Number base conversion is a core skill in computer science and programming. Binary is how computers represent data at the hardware level, hexadecimal is the standard for memory addresses, color codes, and byte values, and octal still appears in Unix file permissions (like chmod 755) and some legacy systems. Decimal is how humans normally read and write numbers.
This tool supports custom bases too, so you can convert into or out of any base from 2 to 36 — useful for working with base36 short URLs, custom encoding schemes, or computer science coursework.
Click any result to instantly set it as the new input value, copy any result with one click, and use the bit-by-bit breakdown to understand exactly how a number is represented at the binary level — handy for learning bitwise operations, flags, and masks.
Everything runs locally in your browser using standard JavaScript number parsing. Your numbers are never uploaded or transmitted anywhere.
Type a number into the input field.
Choose which base that number is currently in: binary, octal, decimal, hexadecimal, or any custom base from 2–36.

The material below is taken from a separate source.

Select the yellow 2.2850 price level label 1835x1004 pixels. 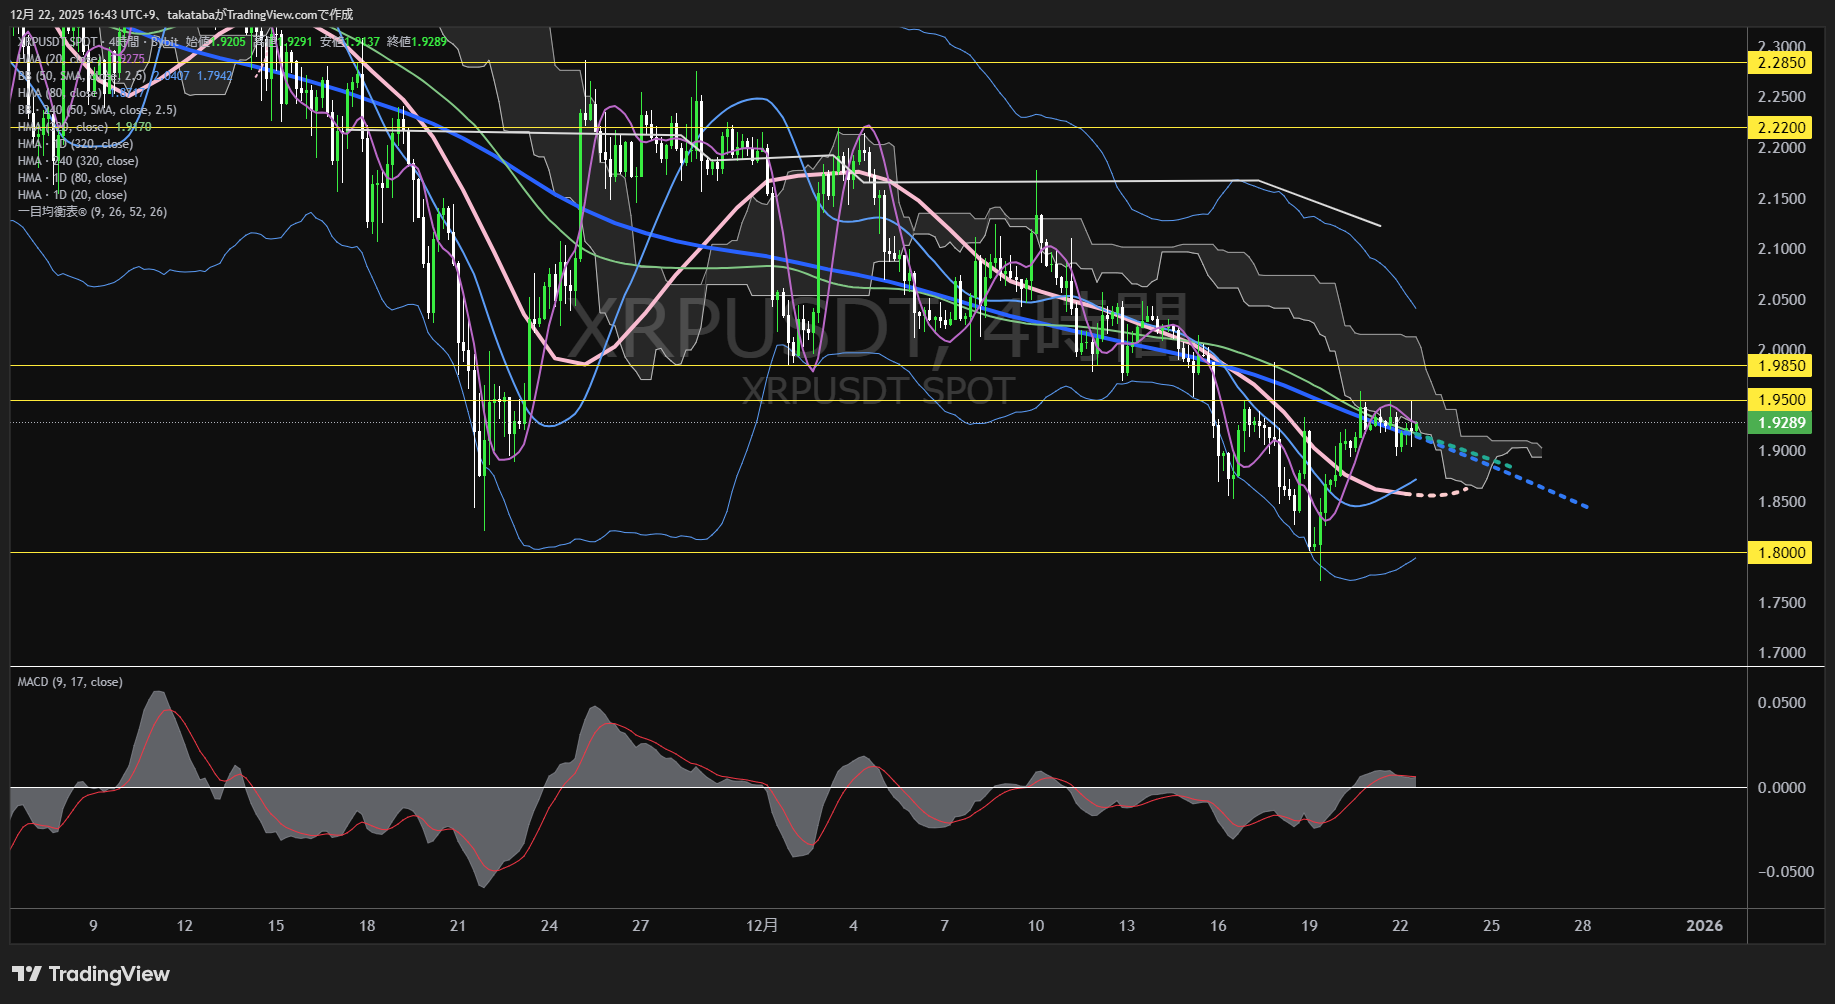point(1781,63)
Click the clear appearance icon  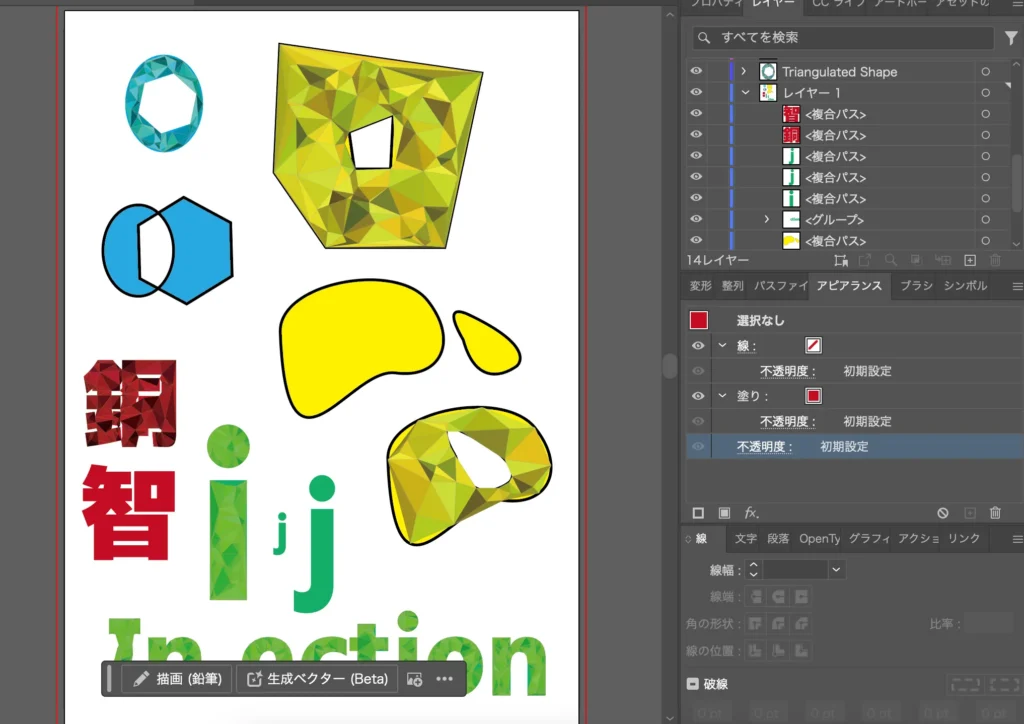coord(942,513)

See the equivalent value in every other base update instantly, along with a bit-by-bit binary breakdown.
Click any result row to use it as the new input, or copy any value with one click.
Binary (base 2), octal (base 8), decimal (base 10), and hexadecimal (base 16) are shown by default, plus a custom base selector supporting any base from 2 to 36.

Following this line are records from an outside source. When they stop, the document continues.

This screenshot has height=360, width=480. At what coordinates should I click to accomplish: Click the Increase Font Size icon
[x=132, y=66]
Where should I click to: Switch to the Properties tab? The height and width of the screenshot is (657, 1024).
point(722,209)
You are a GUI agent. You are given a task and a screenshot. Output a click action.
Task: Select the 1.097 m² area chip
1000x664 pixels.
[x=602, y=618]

Yes — enter a negative decimal number (e.g. -42) and it converts correctly across all bases. Binary, octal, and hex results show the negative sign rather than two's complement representation.
This tool converts whole integers only. Fractional values are truncated to the integer part, since binary/octal/hex representations of fractions aren't a single standard format.
Values are handled as standard JavaScript numbers, which are precise up to 2^53 (about 9 quadrillion) before precision is lost. That covers the vast majority of programming and computer science use cases.
Each hexadecimal digit represents exactly 4 binary bits, since 16 = 2^4. That's why hex is commonly used as a compact, human-readable shorthand for binary data — for example, the byte 11110000 in binary is simply F0 in hex.
Octal remains common in Unix and Linux file permissions. A permission like 755 (rwxr-xr-x) is an octal number where each digit represents 3 bits — read, write, and execute — for owner, group, and others.
Yes — select 'Custom' and enter any base from 2 to 36. Base 36 uses digits 0-9 and letters a-z, and is commonly used for compact ID encoding and short URLs.